The techniques are like two sides of a coin. In the first, Black applies a mild electric current to a part of the body--the wrist, for example--and then touches electrodes to exposed brain areas. It is like an electrician testing a circuit: wherever he picks up current, he knows he has a live connection, indicating that the tumor is entwined with eloquent brain and cannot just be cut out. Otherwise, he is touching inert tumor tissue. Conversely, with direct stimulation, Black applies the current to the tumor and sees if the body twitches in response.
All these tools have revolutionized neurosurgery but, just as in his lab work, Black keeps pushing to improve them. He is advising a student, for example, on a project aimed at essentially bringing functional MRI into the operating room in real time. This would permit a surgeon to re-image the brain constantly during surgery in order to observe the changing geography of the brain as the operation progresses. Black is also seeking advances in noninvasive surgery, used when a tumor is so deeply embedded in eloquent tissue that it cannot be cut out. Surgeons now use focused beams of X rays to kill cancer tissue, but because these devices rely on radiation to destroy tumors, they can be used only sparingly. And because tumors killed this way take months to die, there is no way for the surgeon to know during treatment if he has got all of the tumor.

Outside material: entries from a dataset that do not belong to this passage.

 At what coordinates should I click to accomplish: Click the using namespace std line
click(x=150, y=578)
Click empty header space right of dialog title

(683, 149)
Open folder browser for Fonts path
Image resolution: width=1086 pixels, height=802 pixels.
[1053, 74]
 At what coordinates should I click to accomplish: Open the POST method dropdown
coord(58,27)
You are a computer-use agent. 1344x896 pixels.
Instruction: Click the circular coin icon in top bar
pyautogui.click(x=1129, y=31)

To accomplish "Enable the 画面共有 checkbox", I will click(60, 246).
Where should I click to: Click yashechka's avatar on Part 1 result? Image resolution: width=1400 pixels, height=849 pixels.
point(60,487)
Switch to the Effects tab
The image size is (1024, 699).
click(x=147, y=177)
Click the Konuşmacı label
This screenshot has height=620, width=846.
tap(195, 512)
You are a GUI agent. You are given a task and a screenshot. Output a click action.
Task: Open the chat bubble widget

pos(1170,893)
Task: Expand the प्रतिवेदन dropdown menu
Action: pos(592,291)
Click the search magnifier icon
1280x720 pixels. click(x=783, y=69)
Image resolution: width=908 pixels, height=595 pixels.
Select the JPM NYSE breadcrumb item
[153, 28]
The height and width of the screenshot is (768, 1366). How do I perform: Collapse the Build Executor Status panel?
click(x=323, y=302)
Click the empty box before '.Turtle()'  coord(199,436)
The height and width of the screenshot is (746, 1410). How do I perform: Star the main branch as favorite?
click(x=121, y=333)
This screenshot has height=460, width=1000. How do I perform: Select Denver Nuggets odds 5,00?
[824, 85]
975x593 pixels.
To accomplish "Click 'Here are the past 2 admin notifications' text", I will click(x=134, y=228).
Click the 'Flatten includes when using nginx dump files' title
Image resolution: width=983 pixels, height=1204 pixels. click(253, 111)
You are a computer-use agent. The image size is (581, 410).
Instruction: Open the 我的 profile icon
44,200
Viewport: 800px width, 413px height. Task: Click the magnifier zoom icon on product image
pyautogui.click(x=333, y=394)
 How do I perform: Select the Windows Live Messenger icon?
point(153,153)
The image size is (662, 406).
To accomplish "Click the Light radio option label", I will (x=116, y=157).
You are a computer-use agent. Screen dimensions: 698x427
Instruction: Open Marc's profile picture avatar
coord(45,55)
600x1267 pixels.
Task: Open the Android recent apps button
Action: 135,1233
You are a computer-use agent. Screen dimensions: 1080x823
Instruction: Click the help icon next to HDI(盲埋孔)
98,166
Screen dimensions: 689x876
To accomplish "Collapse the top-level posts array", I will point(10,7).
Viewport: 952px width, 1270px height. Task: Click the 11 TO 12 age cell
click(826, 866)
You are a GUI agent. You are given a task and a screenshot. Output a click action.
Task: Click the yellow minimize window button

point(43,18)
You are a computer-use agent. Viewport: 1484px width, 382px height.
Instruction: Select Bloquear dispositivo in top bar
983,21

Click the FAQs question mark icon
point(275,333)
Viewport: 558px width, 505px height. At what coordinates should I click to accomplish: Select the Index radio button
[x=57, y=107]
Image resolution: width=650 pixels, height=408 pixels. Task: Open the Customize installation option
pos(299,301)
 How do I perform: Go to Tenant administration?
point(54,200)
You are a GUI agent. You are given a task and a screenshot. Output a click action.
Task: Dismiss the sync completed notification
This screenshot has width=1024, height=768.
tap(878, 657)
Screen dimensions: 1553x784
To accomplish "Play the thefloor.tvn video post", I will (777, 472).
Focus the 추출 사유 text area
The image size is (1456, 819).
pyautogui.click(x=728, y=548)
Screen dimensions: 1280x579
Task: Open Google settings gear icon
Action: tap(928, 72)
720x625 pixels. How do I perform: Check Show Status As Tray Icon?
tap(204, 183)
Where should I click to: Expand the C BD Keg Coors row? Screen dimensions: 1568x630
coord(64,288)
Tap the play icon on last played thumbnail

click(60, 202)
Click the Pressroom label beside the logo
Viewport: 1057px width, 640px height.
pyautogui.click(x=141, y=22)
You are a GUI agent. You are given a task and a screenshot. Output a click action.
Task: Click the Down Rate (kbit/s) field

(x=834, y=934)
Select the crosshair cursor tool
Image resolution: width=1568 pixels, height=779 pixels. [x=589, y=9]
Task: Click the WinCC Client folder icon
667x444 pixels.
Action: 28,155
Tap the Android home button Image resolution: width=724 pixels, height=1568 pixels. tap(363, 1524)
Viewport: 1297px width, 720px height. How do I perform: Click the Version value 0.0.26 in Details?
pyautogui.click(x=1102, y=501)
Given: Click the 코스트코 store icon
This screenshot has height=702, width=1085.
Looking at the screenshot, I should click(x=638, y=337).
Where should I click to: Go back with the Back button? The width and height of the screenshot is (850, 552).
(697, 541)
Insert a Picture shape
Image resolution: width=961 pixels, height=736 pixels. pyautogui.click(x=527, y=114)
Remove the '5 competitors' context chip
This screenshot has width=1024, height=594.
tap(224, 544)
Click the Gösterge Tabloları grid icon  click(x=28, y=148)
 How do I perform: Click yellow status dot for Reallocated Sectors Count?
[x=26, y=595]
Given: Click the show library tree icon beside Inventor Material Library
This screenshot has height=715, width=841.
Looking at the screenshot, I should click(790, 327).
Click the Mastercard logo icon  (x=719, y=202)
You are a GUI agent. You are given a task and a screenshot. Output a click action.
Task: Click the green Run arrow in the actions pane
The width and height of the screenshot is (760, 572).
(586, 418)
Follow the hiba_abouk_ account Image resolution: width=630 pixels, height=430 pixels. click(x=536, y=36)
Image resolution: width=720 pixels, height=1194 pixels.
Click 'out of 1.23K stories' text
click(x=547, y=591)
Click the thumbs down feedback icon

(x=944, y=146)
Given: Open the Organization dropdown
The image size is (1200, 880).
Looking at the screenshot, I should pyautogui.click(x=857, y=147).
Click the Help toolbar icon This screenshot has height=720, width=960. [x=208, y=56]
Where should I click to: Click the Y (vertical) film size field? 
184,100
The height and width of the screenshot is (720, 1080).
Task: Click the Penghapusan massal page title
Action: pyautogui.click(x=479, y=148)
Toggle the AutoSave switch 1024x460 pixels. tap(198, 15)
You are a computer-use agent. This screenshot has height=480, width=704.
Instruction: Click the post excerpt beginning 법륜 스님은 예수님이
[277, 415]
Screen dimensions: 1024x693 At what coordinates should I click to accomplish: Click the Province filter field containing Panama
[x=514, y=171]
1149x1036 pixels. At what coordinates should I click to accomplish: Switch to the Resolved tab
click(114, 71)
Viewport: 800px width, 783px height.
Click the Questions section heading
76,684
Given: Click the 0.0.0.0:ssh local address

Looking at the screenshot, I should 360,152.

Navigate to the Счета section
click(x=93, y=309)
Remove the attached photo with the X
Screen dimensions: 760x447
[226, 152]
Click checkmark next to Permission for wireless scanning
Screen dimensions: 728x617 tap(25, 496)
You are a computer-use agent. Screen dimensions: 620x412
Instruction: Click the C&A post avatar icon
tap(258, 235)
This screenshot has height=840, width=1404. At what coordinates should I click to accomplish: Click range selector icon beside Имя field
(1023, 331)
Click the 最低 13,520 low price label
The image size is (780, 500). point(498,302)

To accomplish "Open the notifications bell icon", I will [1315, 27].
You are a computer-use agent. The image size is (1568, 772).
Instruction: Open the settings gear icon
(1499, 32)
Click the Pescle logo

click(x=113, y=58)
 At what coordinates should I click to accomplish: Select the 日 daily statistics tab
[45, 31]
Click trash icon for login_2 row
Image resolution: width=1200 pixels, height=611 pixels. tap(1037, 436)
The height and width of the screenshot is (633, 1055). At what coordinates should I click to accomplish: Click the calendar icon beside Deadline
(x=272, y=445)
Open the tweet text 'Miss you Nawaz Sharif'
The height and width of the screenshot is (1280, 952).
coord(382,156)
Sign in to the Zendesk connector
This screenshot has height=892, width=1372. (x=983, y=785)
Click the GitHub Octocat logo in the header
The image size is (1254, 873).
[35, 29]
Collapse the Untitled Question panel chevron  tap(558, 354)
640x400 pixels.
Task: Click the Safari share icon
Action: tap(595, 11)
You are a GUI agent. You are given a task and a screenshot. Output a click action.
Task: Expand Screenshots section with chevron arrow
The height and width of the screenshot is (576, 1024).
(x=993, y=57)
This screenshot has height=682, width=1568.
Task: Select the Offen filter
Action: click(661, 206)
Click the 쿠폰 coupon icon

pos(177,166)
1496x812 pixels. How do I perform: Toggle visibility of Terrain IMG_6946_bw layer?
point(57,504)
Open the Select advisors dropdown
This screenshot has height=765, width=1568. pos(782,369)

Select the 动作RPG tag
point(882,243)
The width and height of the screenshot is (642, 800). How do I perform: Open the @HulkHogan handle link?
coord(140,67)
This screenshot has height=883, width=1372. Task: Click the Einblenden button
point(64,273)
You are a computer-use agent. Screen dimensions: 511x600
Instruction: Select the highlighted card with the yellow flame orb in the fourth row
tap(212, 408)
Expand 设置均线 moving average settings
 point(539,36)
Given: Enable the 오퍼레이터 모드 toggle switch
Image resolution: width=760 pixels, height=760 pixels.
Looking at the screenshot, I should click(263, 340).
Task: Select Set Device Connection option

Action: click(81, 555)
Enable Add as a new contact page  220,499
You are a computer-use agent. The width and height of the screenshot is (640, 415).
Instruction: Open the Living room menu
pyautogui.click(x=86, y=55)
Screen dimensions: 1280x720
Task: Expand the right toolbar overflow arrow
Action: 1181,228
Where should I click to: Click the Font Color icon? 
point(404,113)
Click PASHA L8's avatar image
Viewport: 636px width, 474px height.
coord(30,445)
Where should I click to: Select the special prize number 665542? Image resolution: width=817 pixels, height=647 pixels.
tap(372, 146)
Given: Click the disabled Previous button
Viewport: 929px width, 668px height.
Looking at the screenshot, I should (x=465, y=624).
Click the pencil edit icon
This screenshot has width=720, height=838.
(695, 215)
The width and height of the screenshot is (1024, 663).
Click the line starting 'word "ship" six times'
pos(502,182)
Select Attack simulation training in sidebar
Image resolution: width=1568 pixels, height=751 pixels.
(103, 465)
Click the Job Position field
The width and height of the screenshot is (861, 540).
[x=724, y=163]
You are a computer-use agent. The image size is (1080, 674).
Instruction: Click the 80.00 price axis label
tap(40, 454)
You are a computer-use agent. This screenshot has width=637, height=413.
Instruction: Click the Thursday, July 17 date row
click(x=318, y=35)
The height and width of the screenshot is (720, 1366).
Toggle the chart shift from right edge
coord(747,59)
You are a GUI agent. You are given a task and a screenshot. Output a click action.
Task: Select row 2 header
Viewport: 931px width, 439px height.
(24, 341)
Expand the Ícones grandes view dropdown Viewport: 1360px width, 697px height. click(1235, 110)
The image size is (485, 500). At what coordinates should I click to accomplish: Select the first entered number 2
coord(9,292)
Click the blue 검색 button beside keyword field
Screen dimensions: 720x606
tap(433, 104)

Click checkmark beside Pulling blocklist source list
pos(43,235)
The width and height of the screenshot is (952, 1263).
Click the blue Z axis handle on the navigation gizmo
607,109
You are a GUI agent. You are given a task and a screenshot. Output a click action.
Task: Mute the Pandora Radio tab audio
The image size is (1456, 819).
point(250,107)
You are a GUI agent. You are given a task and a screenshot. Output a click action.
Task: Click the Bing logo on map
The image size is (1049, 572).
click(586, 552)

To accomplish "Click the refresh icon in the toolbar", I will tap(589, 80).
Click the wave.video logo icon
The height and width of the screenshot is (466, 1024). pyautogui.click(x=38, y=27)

Instead, Black began to use radio waves, which cook the cancer to death right away. A few years ago, he developed a treatment that uses an MRI-guided radio-wave probe to reach into a tumor. The procedure can be performed under local anesthesia on an outpatient basis and be repeated as needed. Now Black wants to eliminate even this mildly invasive probe with something he calls the MedArray. The prototype, which Black expects to be ready for trials next year, looks like an MRI with microwave antennas lining the chamber. Using the MRI's images, the MedArray computer maps out the cancer, then directs the antennas to cook it like a rump roast. Because the entire process is controlled by computers, it is conceivable that the surgeon will not have to be at the scene of an operation. Just imagine, says Black, "the patient is lying in the MedArray machine in Nairobi. The MRI image is sent to a surgeon at Johns Hopkins, who directs the machine to destroy the tumor while he's getting feedback via the Internet. And then the patient walks out."
Armed with such powerful weaponry to kill the main body of the enemy, and backed up by new therapies like TGF-beta antisense to hunt down straggler cells, Black believes the audacious course he set for himself in medical school may be attainable. Along with other top neurosurgeons, he may yet find a way to defeat--not just hold off--malignant brain tumors.
If that occurs, old-fashioned cutting may become obsolete, and surgeons like Black could be put out of business."That would be fantastic," he says. But a man like Black would not go meekly into retirement. What would he do instead? "I guess I'd go back and try to define consciousness," he speculates. "That's what I would really love to do." He would, in short, move from a seemingly impossible crusade to one that promises to be even more difficult. For anyone who knows Keith Black, that would come as no surprise.